How much free speech on campus?

United States
April 22, 2009 2:05pm CST
This is disturbing, but it's far from the first report like this I've heard: http://www.onenewsnow.com/Education/Default.aspx?id=496692 An organization that defends individual liberty in education is taking issue with the University of Massachusetts-Amherst. Last month UMass-Amherst came under fire for its treatment of conservative columnist Don Feder. Feder was invited by a conservative school club to give a presentation, but was unable to do so after student protestors heckled him off stage while university officials stood by. Now another censorship issue is brewing on the campus after student protestors stole copies of a conservative newspaper and blocked its distribution on campus. Adam Kissel is the director of the individual rights defense program at the Foundation for Individual Rights in Education, or FIRE. "The student who came in for the most ridicule and negative press actually stood on a stack of papers and wouldn't let people have access to them. And then when a police detective came over, the police detective finally persuaded the student to stop standing on the papers," he explains. "Another student who was then trying to distribute the papers was about to start doing that and then she and some others stole the papers back from them right out of his hands while the police officer watched." Kissel says the paper was then forced to censor and then apologize after it ran a piece mocking the student who stole the papers.
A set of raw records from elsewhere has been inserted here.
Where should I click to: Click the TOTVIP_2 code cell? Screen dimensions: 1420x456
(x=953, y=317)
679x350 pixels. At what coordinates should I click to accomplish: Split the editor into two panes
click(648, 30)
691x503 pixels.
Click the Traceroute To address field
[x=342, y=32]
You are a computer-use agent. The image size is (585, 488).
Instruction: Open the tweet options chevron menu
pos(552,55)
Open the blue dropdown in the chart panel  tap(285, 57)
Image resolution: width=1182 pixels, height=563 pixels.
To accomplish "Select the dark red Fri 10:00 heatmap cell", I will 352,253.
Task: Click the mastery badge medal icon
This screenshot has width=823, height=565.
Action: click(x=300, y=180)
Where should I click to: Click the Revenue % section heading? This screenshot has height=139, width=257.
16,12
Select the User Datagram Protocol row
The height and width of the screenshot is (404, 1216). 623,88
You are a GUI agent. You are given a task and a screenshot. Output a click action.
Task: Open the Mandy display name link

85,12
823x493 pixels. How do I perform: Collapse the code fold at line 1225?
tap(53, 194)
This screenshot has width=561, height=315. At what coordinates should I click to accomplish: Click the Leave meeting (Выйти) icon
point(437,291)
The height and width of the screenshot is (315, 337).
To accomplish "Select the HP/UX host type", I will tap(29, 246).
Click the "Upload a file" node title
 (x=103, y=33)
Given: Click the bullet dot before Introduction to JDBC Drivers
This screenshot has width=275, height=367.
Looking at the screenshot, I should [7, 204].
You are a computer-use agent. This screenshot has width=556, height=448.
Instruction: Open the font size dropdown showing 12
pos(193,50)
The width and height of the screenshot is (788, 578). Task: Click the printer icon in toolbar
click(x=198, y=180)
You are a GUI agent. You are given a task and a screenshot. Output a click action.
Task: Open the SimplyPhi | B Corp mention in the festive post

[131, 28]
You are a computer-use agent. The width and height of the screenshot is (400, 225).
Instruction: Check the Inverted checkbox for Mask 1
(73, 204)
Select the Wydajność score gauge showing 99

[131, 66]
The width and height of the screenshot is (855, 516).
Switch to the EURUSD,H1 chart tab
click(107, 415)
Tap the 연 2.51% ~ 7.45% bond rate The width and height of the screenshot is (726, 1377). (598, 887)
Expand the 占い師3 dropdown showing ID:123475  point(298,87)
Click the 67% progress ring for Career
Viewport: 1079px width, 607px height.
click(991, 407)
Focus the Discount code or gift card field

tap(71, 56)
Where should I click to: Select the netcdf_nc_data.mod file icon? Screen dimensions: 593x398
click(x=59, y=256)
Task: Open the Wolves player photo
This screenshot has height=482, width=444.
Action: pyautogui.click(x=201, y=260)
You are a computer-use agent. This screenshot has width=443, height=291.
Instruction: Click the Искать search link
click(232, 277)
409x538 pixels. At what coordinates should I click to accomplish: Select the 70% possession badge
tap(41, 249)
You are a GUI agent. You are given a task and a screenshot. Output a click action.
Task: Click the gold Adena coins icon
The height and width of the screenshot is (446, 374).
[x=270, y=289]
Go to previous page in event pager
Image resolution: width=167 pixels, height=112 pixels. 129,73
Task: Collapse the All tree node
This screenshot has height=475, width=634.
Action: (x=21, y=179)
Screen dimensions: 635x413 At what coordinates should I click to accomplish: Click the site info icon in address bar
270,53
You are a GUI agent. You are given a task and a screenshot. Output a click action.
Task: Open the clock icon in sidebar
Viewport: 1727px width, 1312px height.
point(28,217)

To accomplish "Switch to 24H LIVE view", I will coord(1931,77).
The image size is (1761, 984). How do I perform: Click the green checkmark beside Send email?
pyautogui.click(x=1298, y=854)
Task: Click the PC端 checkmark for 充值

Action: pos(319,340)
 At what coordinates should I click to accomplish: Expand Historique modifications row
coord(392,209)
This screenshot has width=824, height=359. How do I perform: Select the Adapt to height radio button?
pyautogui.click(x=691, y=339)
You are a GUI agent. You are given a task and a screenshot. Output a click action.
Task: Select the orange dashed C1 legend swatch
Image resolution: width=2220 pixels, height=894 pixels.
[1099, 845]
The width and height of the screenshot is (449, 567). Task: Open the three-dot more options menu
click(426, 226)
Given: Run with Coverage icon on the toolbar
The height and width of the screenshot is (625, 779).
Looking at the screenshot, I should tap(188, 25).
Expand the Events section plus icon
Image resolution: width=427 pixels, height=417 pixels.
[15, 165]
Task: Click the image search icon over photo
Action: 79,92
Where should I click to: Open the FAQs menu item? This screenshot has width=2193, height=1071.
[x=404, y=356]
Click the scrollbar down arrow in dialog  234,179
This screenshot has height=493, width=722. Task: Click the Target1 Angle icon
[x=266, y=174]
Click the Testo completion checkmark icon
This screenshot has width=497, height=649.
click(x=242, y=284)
In response, a student senator tried to place a resolution that would have repealed the censorship and forced apology. Adam Kissel (FIRE)"And he wasn't even allowed to get his resolution onto the floor," Kissel adds. "Instead, the speaker of the student government at UMass-Amherst had him ejected from the student government meeting." According to Kissel, the student senator told them that if he was to be ejected, they had to hold a vote first. In response, the speaker of the student senate called the police and had the senator removed. Kissel believes everyone needs to know that UMass-Amherst is not a school that respects a person's First Amendment rights. Weren't the universities well known as bastions of free speech and dissent? What in the world has happened do you think? Would the same treatment happen to a popular liberal campus paper or columnist?
2 people like this
6 responses
@celticeagle (189838)
• Boise, Idaho
23 Apr 09
Once things like this are allowed to happen they snowball and become prolific. This all so bizarre. Hard to believe that this sort of thing can happen in the US of A. This reminds me of Berkeley when I was in my teens. Scarey! Very scarey! Liberal campus may have a better chance. Each side has a right to their opinion and grieved me much to hear of this. I don't know what woud be a good tack to take at this point. Wish I did have answers.
1 person likes this
• United States
7 May 09
"snowball" - that's eXactly how I think of it!
1 person likes this
@celticeagle (189838)
• Boise, Idaho
9 May 09
Yes, and it is sad.
@PrarieStyle (2486)
• United States
23 Apr 09
I'm not a bit surprised look how Barny Frank treated a Harvard Student when he asked a simple question we would all like to know the answer to. http://www.youtube.com/watch?v=0pk--Ox49L0
1 person likes this
• United States
7 May 09
It's ok, it seems to be totally rude to some.. And to constantly simply dismiss them and the viewpoint they have, no matter how many have it! (Is it possible they are just dismissed as ignorant, and that is somehow an enlightened view??)
@Lakota12 (42600)
• United States
23 Apr 09
hm now students are trying to take other peoples rights from them! adn I wouldnt doubt it as kids can be so mean to each other. wonder they didnt lock the school down so that they could get thier papers and get them out there!
@laglen (19759)
• United States
23 Apr 09
I think the problem here and is showing every where not just college campuses, you have the freedom to say what you want as long as I agree. This issue is on all side of issues. People seem to have no respect for a difference of opinions.
• United States
7 May 09
I think it's a rolling snowball more in some quarters than others.. It's seems to me like a new politically correct bias and bigotry.. the human race keeps falling for this one over and over.. only now many such ones think they are enlightened. To me it's a real twilight zone..
@James72 (26790)
• Australia
22 Apr 09
This IS disturbing, yes! I'm not going to profess to be someone that knows much about the First Amendment of the US in any great detail, but you'd think that a University Campus of all places would be very liberal and open to all voices being heard! This isn't just about restricting an individual either, as it's a case of restricting other people's chance to make an educated decision with ALL the facts as well. It seems to me that misguided and biased politics mixed with a negatively passionate mob mentality have overshadowed all else.
1 person likes this
• United States
7 May 09
[i]" It seems to me that misguided and biased politics mixed with a negatively passionate mob mentality have overshadowed all else." [/i] I think that's a good way to say it! seems to me, like this sort of thing is growing and growing and I think it is definitely not good!!
@maxbest (97)
• China
22 Apr 09
Campus should be a place offer the students absolutely freedom,especially for scolor and speech,but the fact is not what we imagine.We enjoy quite little freedom of speech.